We go to great lengths to get it right in True West and here’s a good example. We are featuring the Ben and Billy Thompson vs. Cap Whitney gunfight in Ellsworth, Kansas for our next Classic Gunfights and we are working with two excellent researchers, Tom Bicknell and Jim Gray. The body copy has a mention of Billy being the older brother of Ben Thomspon. Managing Editor Meghan Saar found this tidbit in Dan Thrapp’s Western Biography series with a notation that many have mistakenly believed that Billy Thompson was the younger brother of Ben. This prompted the following Email from Tom Bicknell:

“Tom Dearden, a lifelong resident of Knottingley, England, who was a grass-roots local historian made the difficult effort to dig through the government records of literally doxens of Thompson families living in knottingley during the 19th century to learn as much as possible about Ben and Billy and their immediate family and other relatives. He determined what was later independently confirmed that Ben was two years older than Billy. I have copies of their English birth certificates and even more importantly I found Ben Thompson's only great-grand child, Mrs. Anne Price Beck of Smithville, Texas, who though the Thompson Family Bible confirms Mr. Dearden's research.”
—Tom Bicknell

Well, for me, that trumps Thrapp (who also was a peerless researcher, but he died more than a decade ago and some, but not many, of his findings have been overturned, this being a perfect example). And as I’ve said before, nothing changes more than the past.

The Top Secret Project
Worked last night on more Apache cheekbones. It’s interesting that many portrayals of Apaches are wrong because the emphasis is on the wrong facial structure. For instance, one of the most embarrassing Native American representations is the big Crazy Horse monument under construction up in the Dakotas. Granted it’s only about half done but, to my eye, it’s all nose and no In-din. It’s ridiculously skewed towards a certain ethnic stereotype. Or put another way, it’s more Harry Cohen than Crazy Horse.

I shouldn’t act too snotty about this because much of it is a mystery to me as well. I do well when I’m copying a photo of an Apache, but to apply the facial structure to something fresh and original (building from scractch) is a whole ‘nother ballgame.

For example, Geronimo is easy (see my gouache below). Check out those ball-bearing cheekbones. I also stumbled across another aspect of portraying Apache skin tone and that is this: modern peoples spend about five percent of their time outdoors, while the oldtime Apaches spent 99 percent of their time outdoors, and their skin went beyond bronze and contained more than a bit of gray in the pigment (refried beings?).

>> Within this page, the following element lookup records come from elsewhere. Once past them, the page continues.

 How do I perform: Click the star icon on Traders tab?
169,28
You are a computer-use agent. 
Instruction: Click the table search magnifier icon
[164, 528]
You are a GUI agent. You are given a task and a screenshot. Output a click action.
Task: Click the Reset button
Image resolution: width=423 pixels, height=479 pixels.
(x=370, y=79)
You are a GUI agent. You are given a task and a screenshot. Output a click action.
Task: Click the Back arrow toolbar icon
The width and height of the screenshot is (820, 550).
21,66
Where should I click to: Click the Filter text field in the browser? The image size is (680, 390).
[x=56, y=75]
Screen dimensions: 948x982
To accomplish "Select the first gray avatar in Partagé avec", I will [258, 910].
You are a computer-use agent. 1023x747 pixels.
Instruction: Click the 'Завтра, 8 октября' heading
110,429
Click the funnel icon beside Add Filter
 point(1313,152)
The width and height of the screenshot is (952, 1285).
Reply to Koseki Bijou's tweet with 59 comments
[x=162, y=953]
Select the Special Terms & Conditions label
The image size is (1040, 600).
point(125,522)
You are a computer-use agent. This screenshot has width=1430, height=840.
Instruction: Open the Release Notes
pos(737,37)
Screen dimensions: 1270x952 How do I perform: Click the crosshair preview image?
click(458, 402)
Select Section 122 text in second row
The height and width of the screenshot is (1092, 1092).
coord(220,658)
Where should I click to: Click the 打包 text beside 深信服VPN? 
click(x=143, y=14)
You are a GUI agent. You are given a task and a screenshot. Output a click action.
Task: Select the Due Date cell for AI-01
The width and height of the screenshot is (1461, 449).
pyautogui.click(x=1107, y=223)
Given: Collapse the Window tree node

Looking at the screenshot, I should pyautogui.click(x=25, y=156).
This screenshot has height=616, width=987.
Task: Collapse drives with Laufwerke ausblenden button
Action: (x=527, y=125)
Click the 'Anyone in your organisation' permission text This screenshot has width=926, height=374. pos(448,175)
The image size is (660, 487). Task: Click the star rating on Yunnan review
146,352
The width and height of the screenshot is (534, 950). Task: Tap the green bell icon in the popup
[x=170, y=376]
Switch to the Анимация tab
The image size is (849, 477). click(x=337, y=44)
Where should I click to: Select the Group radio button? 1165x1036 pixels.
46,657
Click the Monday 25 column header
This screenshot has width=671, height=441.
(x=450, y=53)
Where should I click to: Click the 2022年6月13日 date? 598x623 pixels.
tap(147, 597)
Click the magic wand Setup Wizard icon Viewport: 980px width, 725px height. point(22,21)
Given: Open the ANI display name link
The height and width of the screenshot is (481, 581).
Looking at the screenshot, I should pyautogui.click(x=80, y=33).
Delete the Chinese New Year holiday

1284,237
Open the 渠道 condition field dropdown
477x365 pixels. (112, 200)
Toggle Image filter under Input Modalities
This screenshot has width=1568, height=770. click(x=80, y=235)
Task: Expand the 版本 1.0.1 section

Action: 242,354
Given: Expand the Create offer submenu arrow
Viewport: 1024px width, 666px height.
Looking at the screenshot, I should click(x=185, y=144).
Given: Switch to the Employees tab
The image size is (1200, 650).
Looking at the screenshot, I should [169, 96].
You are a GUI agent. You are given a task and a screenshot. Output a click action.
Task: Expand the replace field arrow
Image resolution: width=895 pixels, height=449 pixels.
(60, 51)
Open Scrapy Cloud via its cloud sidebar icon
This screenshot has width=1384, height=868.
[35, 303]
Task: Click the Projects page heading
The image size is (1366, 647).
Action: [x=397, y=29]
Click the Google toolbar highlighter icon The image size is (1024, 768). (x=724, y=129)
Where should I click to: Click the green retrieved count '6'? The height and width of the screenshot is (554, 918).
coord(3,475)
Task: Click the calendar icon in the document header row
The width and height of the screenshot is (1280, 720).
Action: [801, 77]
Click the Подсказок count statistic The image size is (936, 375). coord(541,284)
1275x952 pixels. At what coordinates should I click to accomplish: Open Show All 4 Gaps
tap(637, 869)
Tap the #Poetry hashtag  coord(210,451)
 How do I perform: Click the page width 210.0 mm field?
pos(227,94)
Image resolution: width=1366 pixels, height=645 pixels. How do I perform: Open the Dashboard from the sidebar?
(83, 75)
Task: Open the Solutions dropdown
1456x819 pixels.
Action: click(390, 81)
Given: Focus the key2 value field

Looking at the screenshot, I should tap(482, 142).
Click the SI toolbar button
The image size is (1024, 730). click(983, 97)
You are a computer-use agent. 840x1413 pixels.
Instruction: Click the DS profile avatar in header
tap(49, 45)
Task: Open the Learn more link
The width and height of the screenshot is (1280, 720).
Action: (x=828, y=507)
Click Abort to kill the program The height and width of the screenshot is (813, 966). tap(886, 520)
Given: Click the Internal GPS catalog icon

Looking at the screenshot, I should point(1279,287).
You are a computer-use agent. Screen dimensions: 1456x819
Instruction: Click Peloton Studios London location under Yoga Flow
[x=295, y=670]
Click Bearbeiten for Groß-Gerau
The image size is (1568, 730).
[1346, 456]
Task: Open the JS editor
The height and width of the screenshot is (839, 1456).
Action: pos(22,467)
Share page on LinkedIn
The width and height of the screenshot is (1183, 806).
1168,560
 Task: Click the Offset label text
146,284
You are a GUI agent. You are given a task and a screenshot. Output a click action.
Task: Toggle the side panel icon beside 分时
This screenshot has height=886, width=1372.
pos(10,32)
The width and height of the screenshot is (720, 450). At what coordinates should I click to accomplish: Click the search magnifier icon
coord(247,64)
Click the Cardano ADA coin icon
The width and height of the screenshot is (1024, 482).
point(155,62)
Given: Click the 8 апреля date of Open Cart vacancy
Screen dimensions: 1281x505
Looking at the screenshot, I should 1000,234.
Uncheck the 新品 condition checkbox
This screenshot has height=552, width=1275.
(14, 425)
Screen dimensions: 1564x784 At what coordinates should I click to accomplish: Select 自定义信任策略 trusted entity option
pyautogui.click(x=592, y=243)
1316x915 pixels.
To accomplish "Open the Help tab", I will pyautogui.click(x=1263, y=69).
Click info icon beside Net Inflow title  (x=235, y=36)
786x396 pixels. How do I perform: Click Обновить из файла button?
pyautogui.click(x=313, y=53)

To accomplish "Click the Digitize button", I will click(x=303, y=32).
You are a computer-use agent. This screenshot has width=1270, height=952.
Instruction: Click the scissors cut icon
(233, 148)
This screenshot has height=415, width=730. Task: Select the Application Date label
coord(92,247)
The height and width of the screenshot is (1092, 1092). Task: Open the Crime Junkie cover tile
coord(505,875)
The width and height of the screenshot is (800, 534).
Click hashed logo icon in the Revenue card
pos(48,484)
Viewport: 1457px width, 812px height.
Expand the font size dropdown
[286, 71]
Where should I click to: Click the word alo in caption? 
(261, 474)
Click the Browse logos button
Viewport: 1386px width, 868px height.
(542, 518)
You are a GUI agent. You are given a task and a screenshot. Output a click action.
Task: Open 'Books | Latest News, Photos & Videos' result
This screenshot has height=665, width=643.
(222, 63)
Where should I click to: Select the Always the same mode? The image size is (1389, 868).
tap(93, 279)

And here's my sketches from last night, with an emphasis on the cheekbones:



The other kind of portrayal that drives me crazy is the muscular, buffed-out Apache, who looks more like Charles Atlas, than Cochise. These representations were popular in the fifties with Frank McCarthy and yes, even Tom Lovell, producing their share of central casting studs who looked like they hung out at Gower’s Gulch, not San Carlos. When The Top Secret Writer and I were at Pastor Guenther’s home he showed us the actual sign-up logs for the Apache scouts, recording their height, weight, etc. More than a few were very short, one of them being four foot seven, and several under five foot. All of them were thin, weighing in the range of 130 to 155 pounds, if I remember correctly.

“I have come to the conclusion that almost no one on earth is lazy. The truth is that the person you call lazy just does not want to do your kind of work; they want to do their kind.”